• **Required work**
Set down every entry below exactly as it stands.

• **Dataset entries**
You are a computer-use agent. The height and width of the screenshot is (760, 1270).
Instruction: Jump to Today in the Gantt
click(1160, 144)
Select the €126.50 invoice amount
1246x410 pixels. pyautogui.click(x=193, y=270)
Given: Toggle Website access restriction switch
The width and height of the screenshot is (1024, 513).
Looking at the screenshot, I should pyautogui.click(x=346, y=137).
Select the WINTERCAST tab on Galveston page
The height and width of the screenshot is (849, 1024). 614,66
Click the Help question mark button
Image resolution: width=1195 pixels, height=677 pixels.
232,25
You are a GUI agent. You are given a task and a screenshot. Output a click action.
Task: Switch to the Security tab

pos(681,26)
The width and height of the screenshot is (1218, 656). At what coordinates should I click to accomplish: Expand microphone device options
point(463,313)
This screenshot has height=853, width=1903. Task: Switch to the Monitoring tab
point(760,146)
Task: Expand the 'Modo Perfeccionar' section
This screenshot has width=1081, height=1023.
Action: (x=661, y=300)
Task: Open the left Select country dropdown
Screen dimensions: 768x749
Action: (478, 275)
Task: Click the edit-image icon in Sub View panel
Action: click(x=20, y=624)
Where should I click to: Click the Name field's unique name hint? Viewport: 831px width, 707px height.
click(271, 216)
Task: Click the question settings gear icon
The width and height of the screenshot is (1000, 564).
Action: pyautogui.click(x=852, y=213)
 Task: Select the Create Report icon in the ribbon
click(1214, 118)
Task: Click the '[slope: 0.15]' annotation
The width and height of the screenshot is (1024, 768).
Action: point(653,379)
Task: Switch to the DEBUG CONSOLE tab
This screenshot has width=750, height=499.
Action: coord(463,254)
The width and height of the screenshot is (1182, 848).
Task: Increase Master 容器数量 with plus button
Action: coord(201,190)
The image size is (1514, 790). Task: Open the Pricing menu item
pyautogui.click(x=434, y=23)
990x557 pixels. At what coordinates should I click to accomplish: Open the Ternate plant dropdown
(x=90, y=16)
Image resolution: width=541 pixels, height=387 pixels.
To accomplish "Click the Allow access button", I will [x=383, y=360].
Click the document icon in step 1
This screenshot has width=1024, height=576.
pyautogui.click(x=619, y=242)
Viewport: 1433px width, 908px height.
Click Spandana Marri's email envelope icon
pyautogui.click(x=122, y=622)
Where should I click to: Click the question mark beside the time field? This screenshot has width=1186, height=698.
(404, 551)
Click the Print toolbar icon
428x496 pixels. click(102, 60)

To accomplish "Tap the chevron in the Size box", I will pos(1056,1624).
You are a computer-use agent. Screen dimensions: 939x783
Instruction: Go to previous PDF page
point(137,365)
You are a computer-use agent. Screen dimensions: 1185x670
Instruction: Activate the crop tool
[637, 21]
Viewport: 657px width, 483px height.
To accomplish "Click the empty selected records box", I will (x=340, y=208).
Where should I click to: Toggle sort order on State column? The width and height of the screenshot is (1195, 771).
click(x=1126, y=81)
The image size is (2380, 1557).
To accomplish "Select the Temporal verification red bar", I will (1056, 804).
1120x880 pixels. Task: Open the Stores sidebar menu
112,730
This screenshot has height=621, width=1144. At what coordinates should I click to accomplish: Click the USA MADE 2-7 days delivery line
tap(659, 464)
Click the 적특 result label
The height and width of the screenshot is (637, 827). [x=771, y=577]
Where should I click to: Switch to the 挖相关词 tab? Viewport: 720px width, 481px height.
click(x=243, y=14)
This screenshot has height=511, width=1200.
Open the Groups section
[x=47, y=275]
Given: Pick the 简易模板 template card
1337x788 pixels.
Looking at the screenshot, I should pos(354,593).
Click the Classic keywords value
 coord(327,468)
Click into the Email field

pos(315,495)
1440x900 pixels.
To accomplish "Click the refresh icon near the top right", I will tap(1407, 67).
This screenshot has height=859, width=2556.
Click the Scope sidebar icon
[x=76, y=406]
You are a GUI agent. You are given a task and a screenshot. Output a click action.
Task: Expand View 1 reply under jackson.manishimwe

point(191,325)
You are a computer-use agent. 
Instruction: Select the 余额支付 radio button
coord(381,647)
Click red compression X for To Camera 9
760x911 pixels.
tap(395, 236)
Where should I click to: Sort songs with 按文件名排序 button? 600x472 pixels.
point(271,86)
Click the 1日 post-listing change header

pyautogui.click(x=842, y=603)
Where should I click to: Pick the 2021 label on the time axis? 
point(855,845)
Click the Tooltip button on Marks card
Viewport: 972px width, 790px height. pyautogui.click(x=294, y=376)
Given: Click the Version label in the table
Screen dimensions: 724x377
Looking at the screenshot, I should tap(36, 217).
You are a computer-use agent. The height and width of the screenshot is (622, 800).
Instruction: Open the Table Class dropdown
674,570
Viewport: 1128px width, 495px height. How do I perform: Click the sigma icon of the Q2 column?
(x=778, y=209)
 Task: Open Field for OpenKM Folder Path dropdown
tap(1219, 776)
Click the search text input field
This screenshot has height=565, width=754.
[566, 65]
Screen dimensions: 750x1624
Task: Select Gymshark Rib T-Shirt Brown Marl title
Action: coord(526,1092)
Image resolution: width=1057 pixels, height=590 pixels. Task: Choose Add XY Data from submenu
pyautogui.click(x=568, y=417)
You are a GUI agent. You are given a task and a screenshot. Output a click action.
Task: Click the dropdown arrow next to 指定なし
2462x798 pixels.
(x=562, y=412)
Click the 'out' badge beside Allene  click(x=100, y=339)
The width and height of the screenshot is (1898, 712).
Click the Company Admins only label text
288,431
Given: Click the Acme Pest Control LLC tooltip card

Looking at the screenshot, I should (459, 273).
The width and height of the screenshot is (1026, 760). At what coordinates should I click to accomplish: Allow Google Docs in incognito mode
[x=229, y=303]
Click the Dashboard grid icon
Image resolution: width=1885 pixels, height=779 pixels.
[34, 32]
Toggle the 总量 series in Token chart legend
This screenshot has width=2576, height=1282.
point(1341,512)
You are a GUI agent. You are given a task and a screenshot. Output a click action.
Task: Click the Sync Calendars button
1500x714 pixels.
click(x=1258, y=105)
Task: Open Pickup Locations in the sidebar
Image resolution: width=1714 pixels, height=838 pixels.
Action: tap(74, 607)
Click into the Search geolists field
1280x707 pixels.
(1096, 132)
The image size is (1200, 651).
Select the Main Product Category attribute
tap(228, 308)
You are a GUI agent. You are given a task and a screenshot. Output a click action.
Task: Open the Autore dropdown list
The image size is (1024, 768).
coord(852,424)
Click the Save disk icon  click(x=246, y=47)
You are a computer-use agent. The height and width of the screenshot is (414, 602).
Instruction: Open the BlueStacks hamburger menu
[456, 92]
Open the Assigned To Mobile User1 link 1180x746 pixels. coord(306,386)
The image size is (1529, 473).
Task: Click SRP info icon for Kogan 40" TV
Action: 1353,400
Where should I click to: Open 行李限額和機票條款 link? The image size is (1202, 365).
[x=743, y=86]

• **Response box**
You are a computer-use agent. The height and width of the screenshot is (760, 1270).
Instruction: Jump to Today in the Gantt
click(1160, 144)
Select the €126.50 invoice amount
1246x410 pixels. pyautogui.click(x=193, y=270)
Given: Toggle Website access restriction switch
The width and height of the screenshot is (1024, 513).
Looking at the screenshot, I should pyautogui.click(x=346, y=137).
Select the WINTERCAST tab on Galveston page
The height and width of the screenshot is (849, 1024). 614,66
Click the Help question mark button
Image resolution: width=1195 pixels, height=677 pixels.
232,25
You are a GUI agent. You are given a task and a screenshot. Output a click action.
Task: Switch to the Security tab

pos(681,26)
The width and height of the screenshot is (1218, 656). At what coordinates should I click to accomplish: Expand microphone device options
point(463,313)
This screenshot has height=853, width=1903. Task: Switch to the Monitoring tab
point(760,146)
Task: Expand the 'Modo Perfeccionar' section
This screenshot has width=1081, height=1023.
Action: (x=661, y=300)
Task: Open the left Select country dropdown
Screen dimensions: 768x749
Action: (478, 275)
Task: Click the edit-image icon in Sub View panel
Action: click(x=20, y=624)
Where should I click to: Click the Name field's unique name hint? Viewport: 831px width, 707px height.
click(271, 216)
Task: Click the question settings gear icon
The width and height of the screenshot is (1000, 564).
Action: pyautogui.click(x=852, y=213)
 Task: Select the Create Report icon in the ribbon
click(1214, 118)
Task: Click the '[slope: 0.15]' annotation
The width and height of the screenshot is (1024, 768).
Action: point(653,379)
Task: Switch to the DEBUG CONSOLE tab
This screenshot has width=750, height=499.
Action: coord(463,254)
The width and height of the screenshot is (1182, 848).
Task: Increase Master 容器数量 with plus button
Action: coord(201,190)
The image size is (1514, 790). Task: Open the Pricing menu item
pyautogui.click(x=434, y=23)
990x557 pixels. At what coordinates should I click to accomplish: Open the Ternate plant dropdown
(x=90, y=16)
Image resolution: width=541 pixels, height=387 pixels.
To accomplish "Click the Allow access button", I will [x=383, y=360].
Click the document icon in step 1
This screenshot has width=1024, height=576.
pyautogui.click(x=619, y=242)
Viewport: 1433px width, 908px height.
Click Spandana Marri's email envelope icon
pyautogui.click(x=122, y=622)
Where should I click to: Click the question mark beside the time field? This screenshot has width=1186, height=698.
(404, 551)
Click the Print toolbar icon
428x496 pixels. click(102, 60)

To accomplish "Tap the chevron in the Size box", I will pos(1056,1624).
You are a computer-use agent. Screen dimensions: 939x783
Instruction: Go to previous PDF page
point(137,365)
You are a computer-use agent. Screen dimensions: 1185x670
Instruction: Activate the crop tool
[637, 21]
Viewport: 657px width, 483px height.
To accomplish "Click the empty selected records box", I will (x=340, y=208).
Where should I click to: Toggle sort order on State column? The width and height of the screenshot is (1195, 771).
click(x=1126, y=81)
The image size is (2380, 1557).
To accomplish "Select the Temporal verification red bar", I will (1056, 804).
1120x880 pixels. Task: Open the Stores sidebar menu
112,730
This screenshot has height=621, width=1144. At what coordinates should I click to accomplish: Click the USA MADE 2-7 days delivery line
tap(659, 464)
Click the 적특 result label
The height and width of the screenshot is (637, 827). [x=771, y=577]
Where should I click to: Switch to the 挖相关词 tab? Viewport: 720px width, 481px height.
click(x=243, y=14)
This screenshot has height=511, width=1200.
Open the Groups section
[x=47, y=275]
Given: Pick the 简易模板 template card
1337x788 pixels.
Looking at the screenshot, I should pos(354,593).
Click the Classic keywords value
 coord(327,468)
Click into the Email field

pos(315,495)
1440x900 pixels.
To accomplish "Click the refresh icon near the top right", I will tap(1407, 67).
This screenshot has height=859, width=2556.
Click the Scope sidebar icon
[x=76, y=406]
You are a GUI agent. You are given a task and a screenshot. Output a click action.
Task: Expand View 1 reply under jackson.manishimwe

point(191,325)
You are a computer-use agent. 
Instruction: Select the 余额支付 radio button
coord(381,647)
Click red compression X for To Camera 9
760x911 pixels.
tap(395, 236)
Where should I click to: Sort songs with 按文件名排序 button? 600x472 pixels.
point(271,86)
Click the 1日 post-listing change header

pyautogui.click(x=842, y=603)
Where should I click to: Pick the 2021 label on the time axis? 
point(855,845)
Click the Tooltip button on Marks card
Viewport: 972px width, 790px height. pyautogui.click(x=294, y=376)
Given: Click the Version label in the table
Screen dimensions: 724x377
Looking at the screenshot, I should tap(36, 217).
You are a computer-use agent. The height and width of the screenshot is (622, 800).
Instruction: Open the Table Class dropdown
674,570
Viewport: 1128px width, 495px height. How do I perform: Click the sigma icon of the Q2 column?
(x=778, y=209)
 Task: Open Field for OpenKM Folder Path dropdown
tap(1219, 776)
Click the search text input field
This screenshot has height=565, width=754.
[566, 65]
Screen dimensions: 750x1624
Task: Select Gymshark Rib T-Shirt Brown Marl title
Action: coord(526,1092)
Image resolution: width=1057 pixels, height=590 pixels. Task: Choose Add XY Data from submenu
pyautogui.click(x=568, y=417)
You are a GUI agent. You are given a task and a screenshot. Output a click action.
Task: Click the dropdown arrow next to 指定なし
2462x798 pixels.
(x=562, y=412)
Click the 'out' badge beside Allene  click(x=100, y=339)
The width and height of the screenshot is (1898, 712).
Click the Company Admins only label text
288,431
Given: Click the Acme Pest Control LLC tooltip card

Looking at the screenshot, I should (459, 273).
The width and height of the screenshot is (1026, 760). At what coordinates should I click to accomplish: Allow Google Docs in incognito mode
[x=229, y=303]
Click the Dashboard grid icon
Image resolution: width=1885 pixels, height=779 pixels.
[34, 32]
Toggle the 总量 series in Token chart legend
This screenshot has width=2576, height=1282.
point(1341,512)
You are a GUI agent. You are given a task and a screenshot. Output a click action.
Task: Click the Sync Calendars button
1500x714 pixels.
click(x=1258, y=105)
Task: Open Pickup Locations in the sidebar
Image resolution: width=1714 pixels, height=838 pixels.
Action: tap(74, 607)
Click into the Search geolists field
1280x707 pixels.
(1096, 132)
The image size is (1200, 651).
Select the Main Product Category attribute
tap(228, 308)
You are a GUI agent. You are given a task and a screenshot. Output a click action.
Task: Open the Autore dropdown list
The image size is (1024, 768).
coord(852,424)
Click the Save disk icon  click(x=246, y=47)
You are a computer-use agent. The height and width of the screenshot is (414, 602).
Instruction: Open the BlueStacks hamburger menu
[456, 92]
Open the Assigned To Mobile User1 link 1180x746 pixels. coord(306,386)
The image size is (1529, 473).
Task: Click SRP info icon for Kogan 40" TV
Action: 1353,400
Where should I click to: Open 行李限額和機票條款 link? The image size is (1202, 365).
[x=743, y=86]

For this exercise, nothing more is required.